### Your goal
Duplicate the passage on simulation theory and energy limits word for word, beginning at the words that have "This isn’t just" and stopping after "in real time.".

### Passage
<<<<
A new paper on arXiv throws a wrench into the gears of the simulation theory machine. For years, the idea that we live inside a computer—crafted by some higher intelligence or future posthuman civilization—has captured the minds of philosophers, physicists, and digital prophets alike. But now? The numbers just don’t add up.
According to the analysis, the energy required to simulate even a galactic fragment of our known universe with fidelity is beyond astronomical—it’s impossible by any standard we currently comprehend. We’re talking energy outputs that eclipse all known stars, galaxies, and black hole radiation… combined. The math doesn’t whisper; it screams: if this is a simulation, it’s far more powerful than anything we've ever imagined—or it's not a simulation at all.
This isn’t just a technical critique. It’s a cosmic reality check. The idea that some being or system could simulate our universe to this level of complexity now faces a wall of astrophysical limitations—an upper boundary on how much information and energy could be crunched, stored, and rendered in real time.
>>>>
### Entries supplied
<<<<
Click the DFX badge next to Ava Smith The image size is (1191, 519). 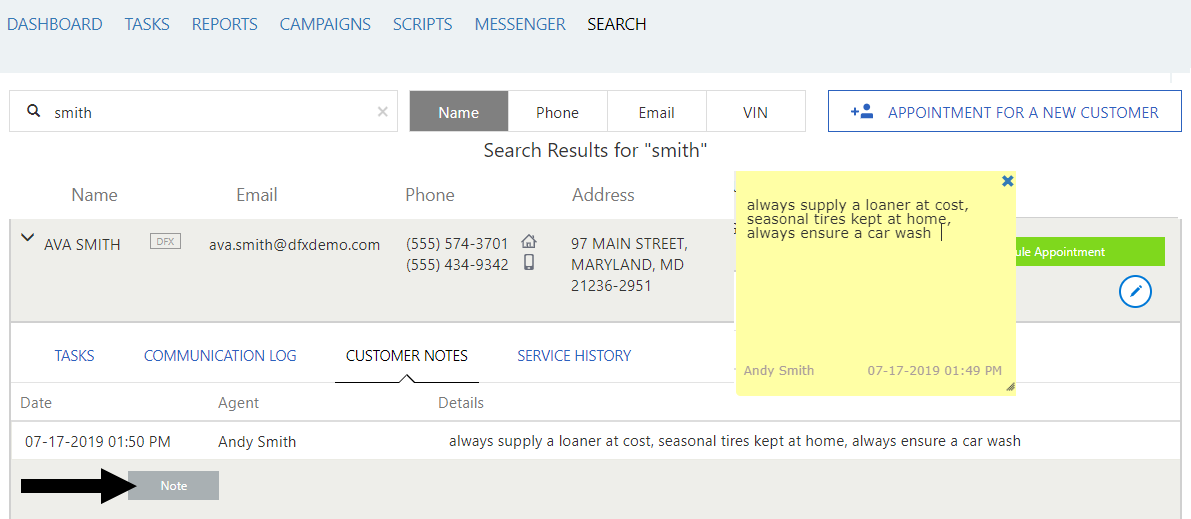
>>>>
<<<<
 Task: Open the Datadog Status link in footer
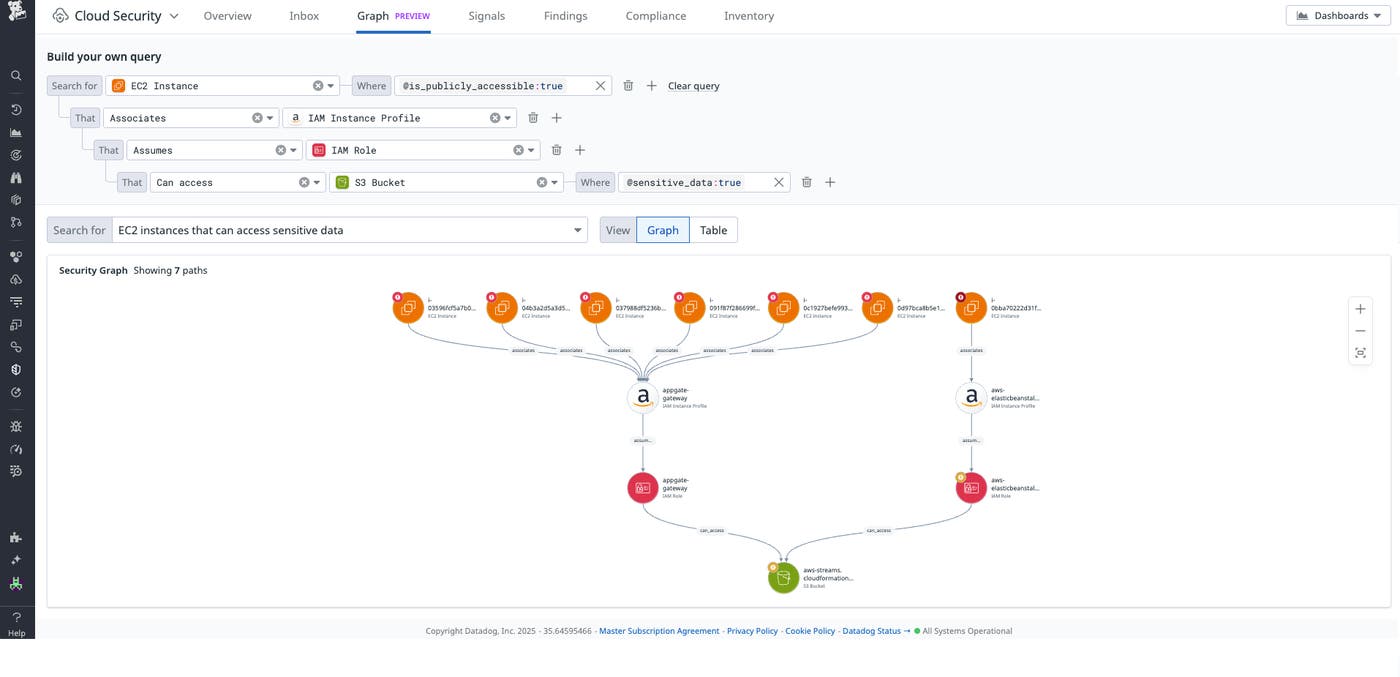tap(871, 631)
>>>>
### Answer in full
This isn’t just a technical critique. It’s a cosmic reality check. The idea that some being or system could simulate our universe to this level of complexity now faces a wall of astrophysical limitations—an upper boundary on how much information and energy could be crunched, stored, and rendered in real time.